Pemerintah berencana mengenakan Pajak Pertambahan Nilai (PPN) 12% kepada sektor jasa pendidikan termasuk di antaranya sekolah. Wakil Ketua Komisi X DPR, Abdul Fikri Faqih meminta pemerintah untuk berpikir jernih atas wacana itu.
"Sedangkan negara wajib mengalokasikan 20 persen anggaran belanja negara untuk pendidikan menurut konstitusi," ujar dia di Jakarta, Jumat (11/6/2021).
Politikus PKS itu mengaku heran mengapa wacana tersebut bisa muncul. Padahal katanya, menurut Pasal 31 UUD 1945, pendidikan merupakan tanggung jawab negara.
"Jadi tugas negara membiayai pendidikan rakyat, bukan sebaliknya rakyat membiayai pendidikan dan dipajaki pula," tukasnya.
Fikri juga mengutip Pasal 31 ayat (4) UUD 1945 yang berbunyi, mandat bagi Pemerintah Indonesia untuk mengalokasikan sebesar 20% belanja negara untuk pendidikan.
"Kalau kemudian dipajakin 12 persen, nilainya menjadi berkurang lagi, ini sama saja akal-akalan," tegas Fikri.

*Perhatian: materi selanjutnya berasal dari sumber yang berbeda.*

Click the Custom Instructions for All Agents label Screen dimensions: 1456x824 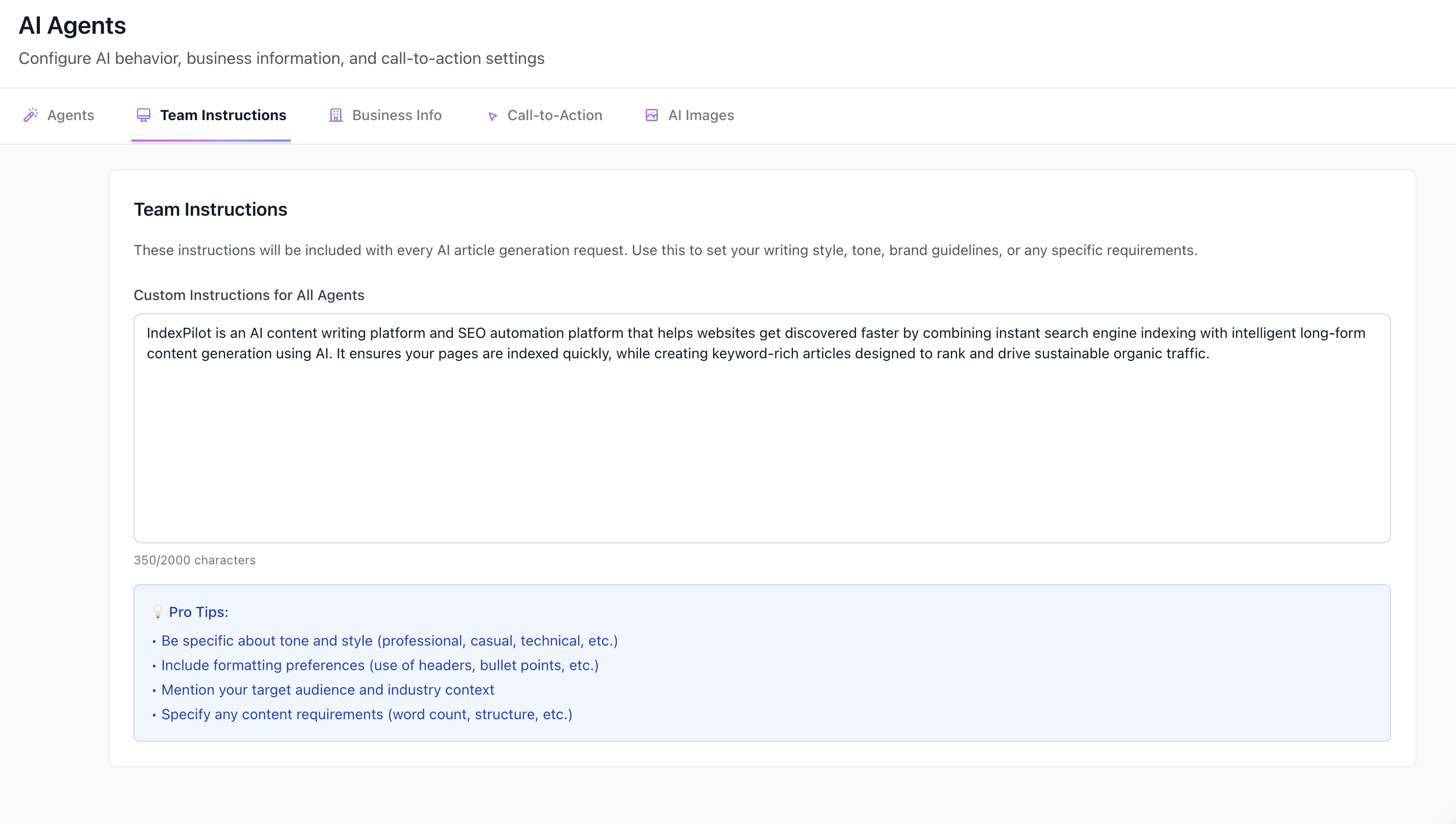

Untuk itu, ia mengingatkan bahwa wacana ini merupakan pelanggaran konstitusi dan memiliki konsekuensi serius. Ia menilai, wacana ini telah mencederai cita-cita pendiri bangsa, yang tertulis jelas dalam preambule UUD 1945, yakni tujuan negara untuk mencerdaskan kehidupan bangsa. Pemerintah harusnya berpikir jernih dan lurus atas wacana ini.
"Harusnya pendidikan diposisikan sebagai investasi bagi bangsa ini, bukan dihitung sebagai sektor komersial yang pantas dikenakan pajak," tandasnya.